А Санчо, тоже хитрая тварь, закричал удивленным голосом:

— Да я давно так думаю! Чего, в самом деле!


23. В ЖИЗНИ ВСЕ БЫВАЕТ

Крейцер приехал вместе с толстым человеком, водил его по колонии, все показывал, а больше всего показывал пацанов и говорил:

— А вот этот… Вы такого видели? Кирюшка, а ну иди сюда… как живешь?

Кирюшка мог бы кое-что рассказать о своей жизни, но посмотрел на толстяка, и охота у него пропала. У толстяка было бритое, выразительное лицо, только в данный момент оно ничего не выражало, кроме брезгливости, да и то сдержанной.

— Вы еще, дорогой, ничего не понимаете, — сказал Крейцер.

Толстяк ответил стариковским басом:

— Я — инженер, Михаил Осипович, и не обязан понимать всякую романтику.

— Хэ, — коротко засмеялся Крейцер, — ты, Кирюша, оказывается, существо романтическое.

Кирюша моргнул в знак согласия и убежал. Володя трубил «совет бригадиров», а потом спросил у Кирилла:

— Чего он тебе говорил, старый?

— Непонятное что-то! Говорит — я инженер!
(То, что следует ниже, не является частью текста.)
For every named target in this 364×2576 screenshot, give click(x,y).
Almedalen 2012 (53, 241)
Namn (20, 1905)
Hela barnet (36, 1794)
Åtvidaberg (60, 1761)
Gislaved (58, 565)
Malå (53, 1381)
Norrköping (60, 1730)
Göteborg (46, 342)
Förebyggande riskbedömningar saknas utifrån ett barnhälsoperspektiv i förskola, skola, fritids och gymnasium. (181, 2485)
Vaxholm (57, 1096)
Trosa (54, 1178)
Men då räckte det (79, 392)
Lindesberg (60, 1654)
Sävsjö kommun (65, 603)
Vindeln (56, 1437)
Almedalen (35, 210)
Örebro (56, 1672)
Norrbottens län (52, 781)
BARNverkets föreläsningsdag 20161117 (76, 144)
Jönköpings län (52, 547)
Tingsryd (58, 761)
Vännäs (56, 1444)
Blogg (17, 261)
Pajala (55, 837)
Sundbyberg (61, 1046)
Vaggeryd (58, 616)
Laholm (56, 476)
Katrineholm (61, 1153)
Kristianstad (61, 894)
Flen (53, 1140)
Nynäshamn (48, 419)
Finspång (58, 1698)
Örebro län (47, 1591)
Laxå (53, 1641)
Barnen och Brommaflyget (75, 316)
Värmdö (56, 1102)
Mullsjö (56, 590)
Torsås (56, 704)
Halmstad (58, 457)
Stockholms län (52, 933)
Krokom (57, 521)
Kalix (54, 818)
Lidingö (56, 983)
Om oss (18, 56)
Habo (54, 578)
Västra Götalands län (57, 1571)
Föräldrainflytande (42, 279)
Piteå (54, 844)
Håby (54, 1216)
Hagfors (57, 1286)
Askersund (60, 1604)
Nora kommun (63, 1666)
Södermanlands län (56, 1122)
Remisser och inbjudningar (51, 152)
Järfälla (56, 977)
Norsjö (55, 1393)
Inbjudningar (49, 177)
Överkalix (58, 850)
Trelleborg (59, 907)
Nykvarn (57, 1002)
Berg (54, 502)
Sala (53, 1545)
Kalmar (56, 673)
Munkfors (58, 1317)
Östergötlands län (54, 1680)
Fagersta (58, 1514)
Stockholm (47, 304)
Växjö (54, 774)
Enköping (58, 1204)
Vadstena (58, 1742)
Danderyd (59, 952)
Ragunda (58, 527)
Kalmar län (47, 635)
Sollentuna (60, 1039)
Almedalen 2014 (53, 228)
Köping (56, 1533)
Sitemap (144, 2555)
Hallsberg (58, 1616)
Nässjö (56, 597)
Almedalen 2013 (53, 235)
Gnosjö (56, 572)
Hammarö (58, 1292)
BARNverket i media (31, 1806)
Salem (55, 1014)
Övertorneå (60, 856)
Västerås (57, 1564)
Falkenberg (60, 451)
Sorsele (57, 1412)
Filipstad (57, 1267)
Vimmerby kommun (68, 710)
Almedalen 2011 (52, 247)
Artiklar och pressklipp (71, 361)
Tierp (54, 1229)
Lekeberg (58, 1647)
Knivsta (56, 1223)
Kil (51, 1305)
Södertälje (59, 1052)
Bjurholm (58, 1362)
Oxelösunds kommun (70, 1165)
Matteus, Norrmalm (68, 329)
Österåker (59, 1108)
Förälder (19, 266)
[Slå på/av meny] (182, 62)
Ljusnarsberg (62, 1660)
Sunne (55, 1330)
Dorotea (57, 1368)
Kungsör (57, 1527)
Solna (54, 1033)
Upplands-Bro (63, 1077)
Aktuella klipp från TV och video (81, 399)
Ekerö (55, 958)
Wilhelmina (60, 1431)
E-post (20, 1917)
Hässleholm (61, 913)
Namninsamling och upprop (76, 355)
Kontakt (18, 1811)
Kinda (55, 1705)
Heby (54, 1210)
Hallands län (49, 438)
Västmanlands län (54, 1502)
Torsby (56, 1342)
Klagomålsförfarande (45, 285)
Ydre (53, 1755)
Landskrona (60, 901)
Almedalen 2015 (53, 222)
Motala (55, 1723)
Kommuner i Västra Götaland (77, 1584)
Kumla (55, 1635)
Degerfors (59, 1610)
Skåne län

В комнате совета бригадиров еле-еле поместились. Каким-то ветром разнелось по колонии, что приехавший инженер будет говорить о новом заводе. И Ваня Гальченко одним из первых занял место на диване. Было много и взрослых: пришли учителя, мастера, даже Волончук залез в угол и оттуда поглядывал скучно и недоверчиво.

Крейцер прищуренным глзаом оглядел колонистов, перемигнулся с Захаровым и сказал:

— Так вот, ребята. Дело у нас начинается. Познакомьтесь — это инженер Петр Петрович Воргунов. Насчет нового завода у нас с ним есть план, интересный план, очень интересный, у нас, тами, в городе, этот план понравился, будем делать такой завод — завод электроинструмента. Петр Петрович, пожалуйста.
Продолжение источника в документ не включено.